Act-On Adaptive Web

Making the Most of Vertical Marketing

Article Outline

It’s common to visit a website and notice that a company advertises that its product is particularly useful for various vertical markets. Too often, a dive into the claims made reveals that the same features are shown addressing the same issues; often the only difference is an industry-specific image.

Demand Gen Report recently published an insightful article about vertical marketing, Vertical Industry Marketing Gains Momentum But Requires A Learning Curve, in which industry leaders discussed the opportunities and hard realities of making vertical marketing work well.

The consensus is: You can’t bluff. You really do have to put in the time to gain a deep understanding of the core business need and challenges in the verticals you target, so you can speak to real people about real problems and real solutions through your messaging and strategy. Throwing in a buzzword here and a niche term there just isn’t enough.

Begin with personas

The place to begin is with buyer personas. Do interviews with people in your target industries and get familiar with the proprietary issues. Understand how the problems, the pain, and the buyer’s journey are unique to this industry. Attend industry trade shows and pay attention to the issues on the agenda, and find more people to talk to. What you’re after here is to get specialized knowledge, which should help you understand how your product can benefit this industry; it could also show you that your product won’t be a good fit.

Strategies and metrics

Once you’ve gotten to know a market well and determined that your product is a fit, you can begin to plan your marketing strategies. What works for you in one market may not work in another. Consider messaging, channels, timing, and incentives. You may need to devise different metrics; as Gleanster Research notes in “Lead Lifecycle Analytics: Essential Metrics for Perpetual Revenue Growth,” “…there is no one-size-fits-all definition for these metrics (and) there shouldn’t be, given the differences in industry verticals…firmographic attributes, and target customer segments.”

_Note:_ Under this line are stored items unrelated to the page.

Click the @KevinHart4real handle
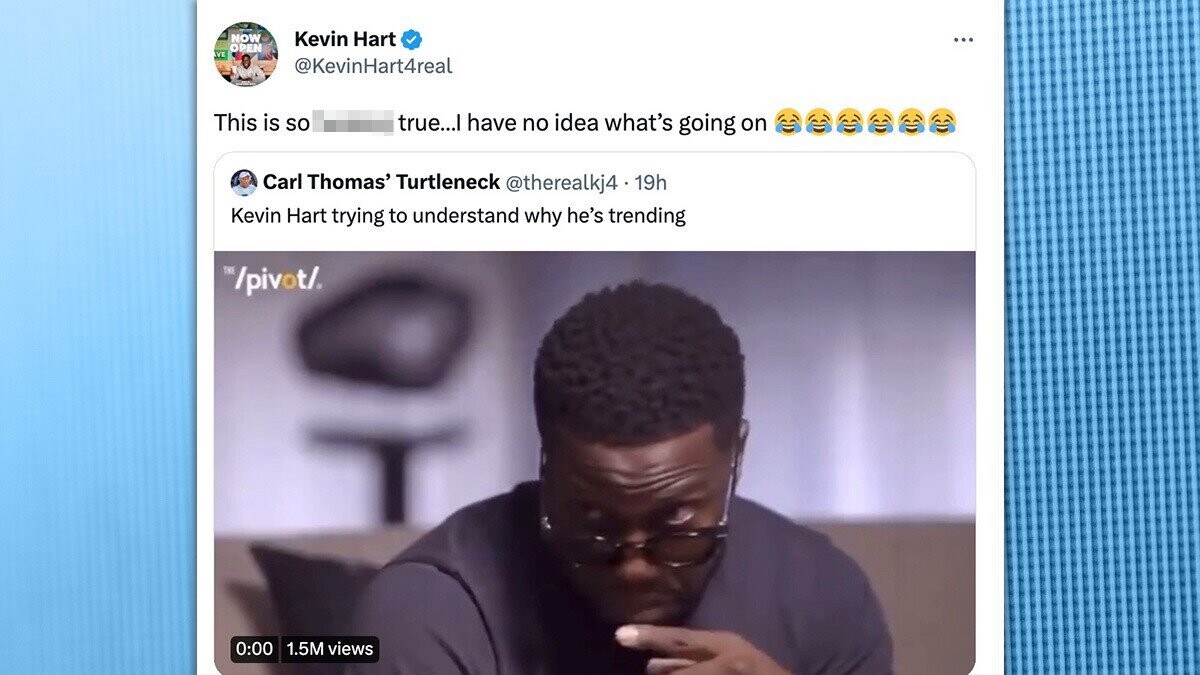 pyautogui.click(x=373, y=66)
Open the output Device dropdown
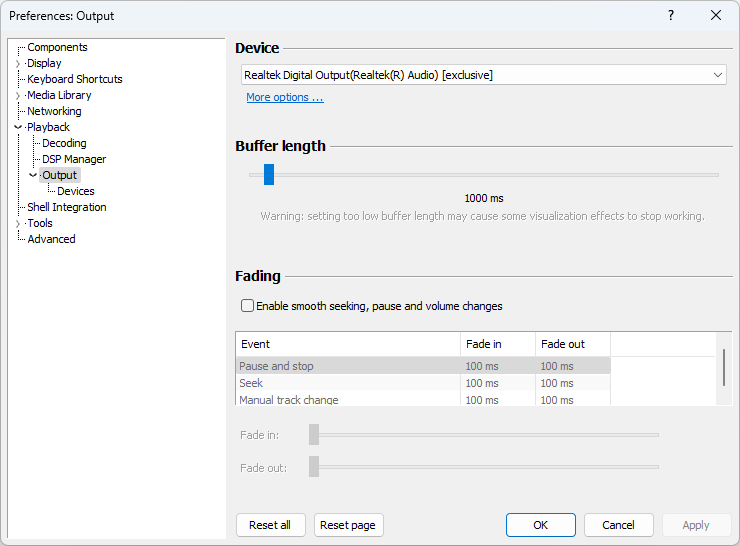Image resolution: width=740 pixels, height=546 pixels. click(485, 75)
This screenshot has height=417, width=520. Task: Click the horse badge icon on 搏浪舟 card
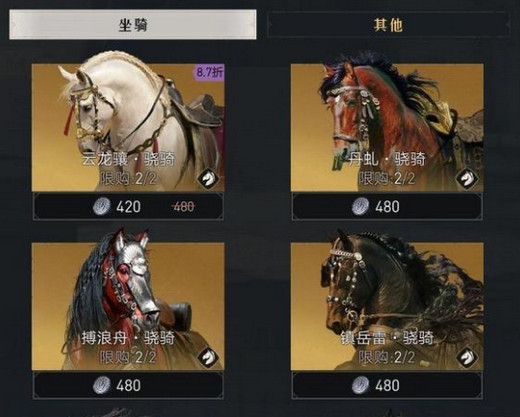[208, 358]
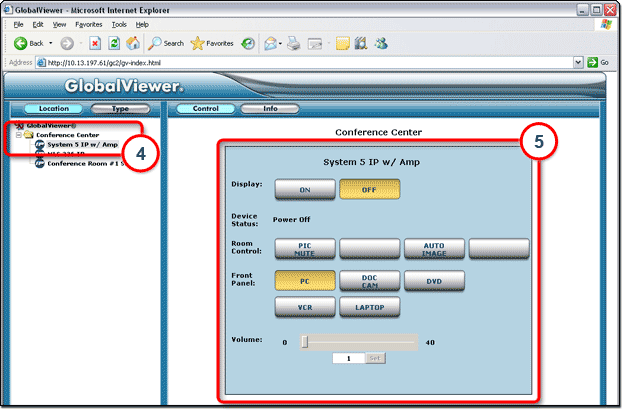
Task: Collapse the Conference Center tree folder
Action: pyautogui.click(x=19, y=135)
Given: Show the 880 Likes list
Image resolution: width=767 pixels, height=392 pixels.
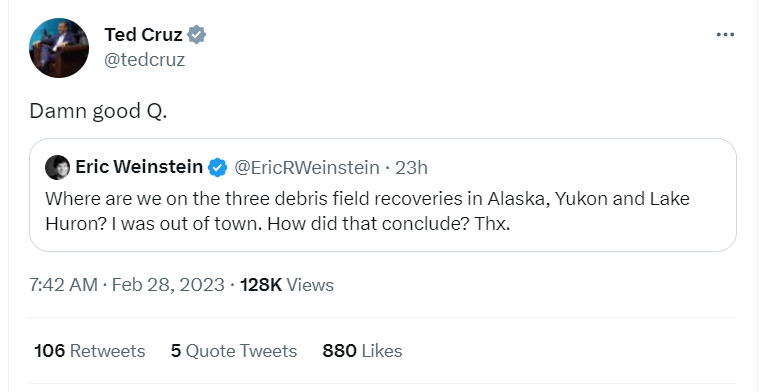Looking at the screenshot, I should coord(362,351).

Content and messaging for vertical markets

You’ll need to develop a spectrum of content specialized for your targeted vertical. As Atri Chatterjee, CMO of Act-On, notes: “It starts with an understanding of the buyer’s journey for that particular industry and immersing yourself in the issues that are important to them. Then you build content and a curriculum around those issues. It is about educating them and getting seen as an expert in the field.”

Chatterjee noted that marketing automation vendors are designing their systems to make vertical-industry marketing more manageable. “It is about giving marketers flexibility to adapt to the different work flows and nuances of a particular vertical. For example, marketing automation vendors can provide marketers with templates that make sense and appeal to various markets, as well as the flexibility to build their own.”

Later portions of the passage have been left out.